* [Exercise instructions]: Reproduce the portion of the radiotap text between "When the the" and "the bpf_mtap2 function.", inclusive, word for word.

[BEGIN Reading text]

Radiotap was designed to balance the desire for a capture format that conserved CPU and memory bandwidth on embedded systems, with the desire for a hardware-independent, extensible format that would support the diverse capabilities of virtually all 802.11 radios.

These considerations led radiotap to settle on a format consisting of a standard preamble followed by an extensible bitmap indicating the presence of optional capture fields.

The capture fields were packed into the header as compactly as possible, modulo the requirements that they had to be packed swiftly, with suitable alignment, in the same order as the bits indicating their presence.

This typically includes information such as signal quality and timestamps. This information may be used by a variety of user agents, including tcpdump(1). It is requested by using the bpf(4) data-link type DLT_IEEE_80211_RADIO.

Each frame using this attachment has the following header prepended to it:
struct ieee80211_radiotap_header {
u_int8_t it_version;/* set to 0 */
u_int8_t it_pad;
u_int16_t it_len; /* entire length */
u_int32_t it_present;/* fields present */
} __attribute__((__packed__));

A device driver implementing
.Vt radiotap typically defines a packed structure embedding an instance of
.Vt "struct ieee80211_radiotap_header" at the beginning, with subsequent fields in the appropriate order, and a macro to set the bits of the it_present bitmap to indicate which fields exist and are filled in by the driver.

Radiotap headers are copied to the userland via a separate bpf attachment. It is necessary for the driver to create this attachment after calling ieee80211_ifattach(9) by calling bpfattach2 with the data-link type set to DLT_IEEE_80211_RADIO.

When the the information is available, usually immediately before a link-layer transmission or after a receive, the driver copies it to the bpf layer using the bpf_mtap2 function.

The following extension fields are defined for
.Vt radiotap , in the order in which they should appear in the buffer copied to userland:

`IEEE80211_RADIOTAP_TSFT`
	This field contains the unsigned 64-bit value, in microseconds, of the MAC’s 802.11 Time Synchronization Function timer, when the first bit of the MPDU arrived at the MAC. This field should be present for received frames only.
`IEEE80211_RADIOTAP_FLAGS`
	This field contains a single unsigned 8-bit value, containing a bitmap of flags specifying properties of the frame being transmitted or received.
`IEEE80211_RADIOTAP_RATE`
	This field contains a single unsigned 8-bit value, which is the data rate in use in units of 500Kbps.
`IEEE80211_RADIOTAP_CHANNEL`
	This field contains two unsigned 16-bit values. The first value is the frequency upon which this PDU was transmitted or received. The second value is a bitmap containing flags which specify properties of the channel in use. These are documented within the header file, .In net80211/ieee80211_radiotap.h .

[END Reading text]
[BEGIN Material]

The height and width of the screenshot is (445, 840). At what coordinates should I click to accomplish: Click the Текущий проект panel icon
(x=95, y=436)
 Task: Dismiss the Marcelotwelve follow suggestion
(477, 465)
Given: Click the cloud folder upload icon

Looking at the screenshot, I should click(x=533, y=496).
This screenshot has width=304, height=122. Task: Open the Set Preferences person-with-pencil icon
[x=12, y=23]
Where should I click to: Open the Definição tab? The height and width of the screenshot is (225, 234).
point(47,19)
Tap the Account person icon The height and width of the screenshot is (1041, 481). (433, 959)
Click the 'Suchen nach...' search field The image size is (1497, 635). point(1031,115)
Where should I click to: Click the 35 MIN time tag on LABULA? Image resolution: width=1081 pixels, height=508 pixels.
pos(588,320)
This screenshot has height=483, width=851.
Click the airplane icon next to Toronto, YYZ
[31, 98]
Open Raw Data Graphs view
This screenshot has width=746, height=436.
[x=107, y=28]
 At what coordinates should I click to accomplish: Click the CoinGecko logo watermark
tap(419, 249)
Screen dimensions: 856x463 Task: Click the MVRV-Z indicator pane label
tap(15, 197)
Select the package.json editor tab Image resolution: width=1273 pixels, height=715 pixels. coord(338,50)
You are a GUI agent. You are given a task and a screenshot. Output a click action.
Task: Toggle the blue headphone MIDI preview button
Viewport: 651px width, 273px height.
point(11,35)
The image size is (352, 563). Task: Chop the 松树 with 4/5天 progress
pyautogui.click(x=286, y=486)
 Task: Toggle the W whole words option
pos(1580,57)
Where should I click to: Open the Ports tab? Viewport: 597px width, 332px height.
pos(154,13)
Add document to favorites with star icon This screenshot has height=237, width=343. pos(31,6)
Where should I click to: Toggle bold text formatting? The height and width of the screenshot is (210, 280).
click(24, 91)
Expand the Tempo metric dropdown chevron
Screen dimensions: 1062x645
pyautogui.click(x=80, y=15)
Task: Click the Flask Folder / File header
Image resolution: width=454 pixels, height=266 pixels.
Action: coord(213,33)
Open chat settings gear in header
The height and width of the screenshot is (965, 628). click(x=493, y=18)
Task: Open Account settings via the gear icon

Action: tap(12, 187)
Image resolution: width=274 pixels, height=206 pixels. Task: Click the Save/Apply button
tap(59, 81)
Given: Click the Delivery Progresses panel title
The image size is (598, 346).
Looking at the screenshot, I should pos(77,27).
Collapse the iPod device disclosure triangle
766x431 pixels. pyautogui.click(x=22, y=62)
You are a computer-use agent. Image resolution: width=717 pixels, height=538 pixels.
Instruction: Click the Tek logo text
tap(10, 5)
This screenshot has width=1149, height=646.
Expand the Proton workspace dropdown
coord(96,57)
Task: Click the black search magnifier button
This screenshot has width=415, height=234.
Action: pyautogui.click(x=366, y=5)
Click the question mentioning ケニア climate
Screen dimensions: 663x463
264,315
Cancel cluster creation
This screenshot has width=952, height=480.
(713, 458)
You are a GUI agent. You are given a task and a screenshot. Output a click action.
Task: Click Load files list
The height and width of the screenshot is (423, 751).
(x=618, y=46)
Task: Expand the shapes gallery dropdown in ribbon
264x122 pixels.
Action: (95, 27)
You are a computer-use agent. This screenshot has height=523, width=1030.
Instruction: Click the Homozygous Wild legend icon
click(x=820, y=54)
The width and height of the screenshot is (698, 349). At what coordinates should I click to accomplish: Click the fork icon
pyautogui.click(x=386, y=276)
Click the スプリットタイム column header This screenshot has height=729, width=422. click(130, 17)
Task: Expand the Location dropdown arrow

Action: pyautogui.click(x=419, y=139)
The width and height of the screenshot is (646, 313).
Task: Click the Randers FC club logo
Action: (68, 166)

[END Material]

* [Answer for the task]:
When the the information is available, usually immediately before a link-layer transmission or after a receive, the driver copies it to the bpf layer using the bpf_mtap2 function.